Gerard Malanga - Creative Practice

Creative Practice

Malanga and Warhol collaborated on the nearly five-hundred individual 3-minute "Screen Tests," which resulted in a selection for a book of the same name, published by Kulchur Press, in 1967. It should be noted that neither Warhol or Malanga were photographers at the time. Thus, by virtue of their collaboration with the motion picture medium, creating in what amounted to post-photographs, they became professional photographers.

Malanga's photography spans over four decades and encompasses portraits, nudes and the urban documentation of "New York's Changing Scene," a phrase which he adapted from Margot Gayle, an architectural historian and advocate, whose Sunday News column of the same name had a direct bearing on the development of his photographic eye.

Gerard Malanga has always sought someone who was rarely photographed or placed in situations and surroundings unique to the pictures he was shooting. Within the first six years of taking pictures he managed to create three of the most prominent portraits of post-modern photography: Charles Olson for the interview he made with Olson for The Paris Review (1969); Iggy Pop nude in the penthouse apartment they shared one summer weekend (1971); and William Burroughs in front of the corporate headquarters that bears his family name (1975). All in all, he has photographed and archived hundreds of poets and artists over the years. He is also a photographer of a number of firsts, including Herbert Gericke, the last farmer of Staten Island (1981); and Jack Kerouac's typewritten roll for On the Road (1983).

In his introduction to Malanga's first monograph, Resistance to Memory (Arena Editions, 1998), Ben Maddow, distinguished photo historian and poet had this to say: "Malanga has that great essential virtue of the photographer: humility before the complex splendor of the real thing… Malanga is the photo-historian of this culture."

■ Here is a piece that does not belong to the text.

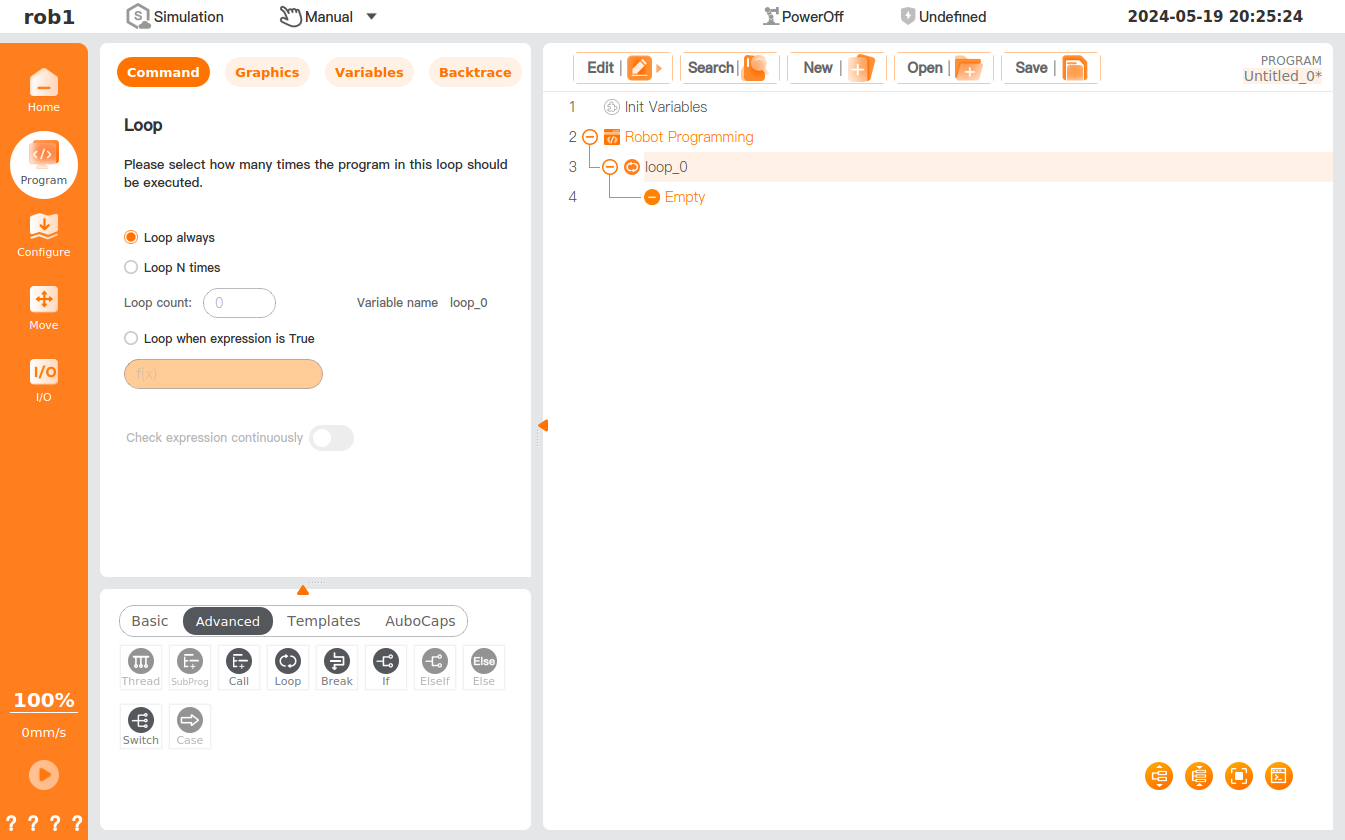Viewport: 1345px width, 840px height.
Task: Click the New program button
Action: pyautogui.click(x=837, y=68)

In reviewing Malanga's groundbreaking book two years later, Screen Tests Portraits Nudes 1964-1996 (Steidl), Fred McDarrah remarked that "Malanga is among the elite editors and photographers who have long dazzled and propelled the New York avant garde."

During the course of his years working with Warhol and after, Malanga shot and produced twelve films of his own. His personal archive contains still and motion-picture records of life at The Factory.